(DIRECTIONS):
Word for word, transcribe all the entries shown below.

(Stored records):
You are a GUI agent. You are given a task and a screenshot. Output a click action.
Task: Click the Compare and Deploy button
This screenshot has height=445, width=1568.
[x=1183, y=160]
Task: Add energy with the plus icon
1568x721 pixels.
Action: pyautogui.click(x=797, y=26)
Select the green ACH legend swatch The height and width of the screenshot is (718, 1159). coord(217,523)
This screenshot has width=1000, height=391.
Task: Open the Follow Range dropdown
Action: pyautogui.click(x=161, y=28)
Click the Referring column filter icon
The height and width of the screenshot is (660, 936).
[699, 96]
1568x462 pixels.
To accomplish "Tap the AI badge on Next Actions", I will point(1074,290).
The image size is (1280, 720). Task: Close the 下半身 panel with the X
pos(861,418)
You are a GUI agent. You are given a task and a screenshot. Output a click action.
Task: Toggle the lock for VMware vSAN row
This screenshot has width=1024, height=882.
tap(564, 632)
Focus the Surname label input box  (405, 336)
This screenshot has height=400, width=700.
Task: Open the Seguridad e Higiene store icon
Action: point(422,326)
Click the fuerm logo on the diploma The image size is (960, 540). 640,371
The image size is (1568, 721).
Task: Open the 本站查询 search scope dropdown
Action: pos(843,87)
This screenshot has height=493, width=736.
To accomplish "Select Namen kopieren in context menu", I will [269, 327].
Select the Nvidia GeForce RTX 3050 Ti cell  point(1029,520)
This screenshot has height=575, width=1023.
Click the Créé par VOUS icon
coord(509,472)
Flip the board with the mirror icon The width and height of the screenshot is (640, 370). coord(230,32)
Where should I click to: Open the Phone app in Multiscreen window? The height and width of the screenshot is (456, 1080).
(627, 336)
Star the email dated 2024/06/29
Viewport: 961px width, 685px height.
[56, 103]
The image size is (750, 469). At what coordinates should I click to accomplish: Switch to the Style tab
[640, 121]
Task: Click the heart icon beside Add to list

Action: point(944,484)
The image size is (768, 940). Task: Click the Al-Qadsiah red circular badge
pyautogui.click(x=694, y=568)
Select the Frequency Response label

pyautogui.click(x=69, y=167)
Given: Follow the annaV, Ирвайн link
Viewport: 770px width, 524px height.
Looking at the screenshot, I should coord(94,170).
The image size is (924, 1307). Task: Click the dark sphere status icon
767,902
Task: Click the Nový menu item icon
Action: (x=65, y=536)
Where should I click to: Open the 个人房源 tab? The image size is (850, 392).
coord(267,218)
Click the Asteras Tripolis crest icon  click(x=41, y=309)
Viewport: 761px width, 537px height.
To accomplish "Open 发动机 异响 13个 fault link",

(YOUR RESPONSE):
You are a GUI agent. You are given a task and a screenshot. Output a click action.
Task: Click the Compare and Deploy button
This screenshot has height=445, width=1568.
[x=1183, y=160]
Task: Add energy with the plus icon
1568x721 pixels.
Action: pyautogui.click(x=797, y=26)
Select the green ACH legend swatch The height and width of the screenshot is (718, 1159). coord(217,523)
This screenshot has width=1000, height=391.
Task: Open the Follow Range dropdown
Action: pyautogui.click(x=161, y=28)
Click the Referring column filter icon
The height and width of the screenshot is (660, 936).
[699, 96]
1568x462 pixels.
To accomplish "Tap the AI badge on Next Actions", I will point(1074,290).
The image size is (1280, 720). Task: Close the 下半身 panel with the X
pos(861,418)
You are a GUI agent. You are given a task and a screenshot. Output a click action.
Task: Toggle the lock for VMware vSAN row
This screenshot has width=1024, height=882.
tap(564, 632)
Focus the Surname label input box  (405, 336)
This screenshot has height=400, width=700.
Task: Open the Seguridad e Higiene store icon
Action: point(422,326)
Click the fuerm logo on the diploma The image size is (960, 540). 640,371
The image size is (1568, 721).
Task: Open the 本站查询 search scope dropdown
Action: pos(843,87)
This screenshot has height=493, width=736.
To accomplish "Select Namen kopieren in context menu", I will [269, 327].
Select the Nvidia GeForce RTX 3050 Ti cell  point(1029,520)
This screenshot has height=575, width=1023.
Click the Créé par VOUS icon
coord(509,472)
Flip the board with the mirror icon The width and height of the screenshot is (640, 370). coord(230,32)
Where should I click to: Open the Phone app in Multiscreen window? The height and width of the screenshot is (456, 1080).
(627, 336)
Star the email dated 2024/06/29
Viewport: 961px width, 685px height.
[56, 103]
The image size is (750, 469). At what coordinates should I click to accomplish: Switch to the Style tab
[640, 121]
Task: Click the heart icon beside Add to list

Action: point(944,484)
The image size is (768, 940). Task: Click the Al-Qadsiah red circular badge
pyautogui.click(x=694, y=568)
Select the Frequency Response label

pyautogui.click(x=69, y=167)
Given: Follow the annaV, Ирвайн link
Viewport: 770px width, 524px height.
Looking at the screenshot, I should coord(94,170).
The image size is (924, 1307). Task: Click the dark sphere status icon
767,902
Task: Click the Nový menu item icon
Action: (x=65, y=536)
Where should I click to: Open the 个人房源 tab? The image size is (850, 392).
coord(267,218)
Click the Asteras Tripolis crest icon  click(x=41, y=309)
Viewport: 761px width, 537px height.
To accomplish "Open 发动机 异响 13个 fault link",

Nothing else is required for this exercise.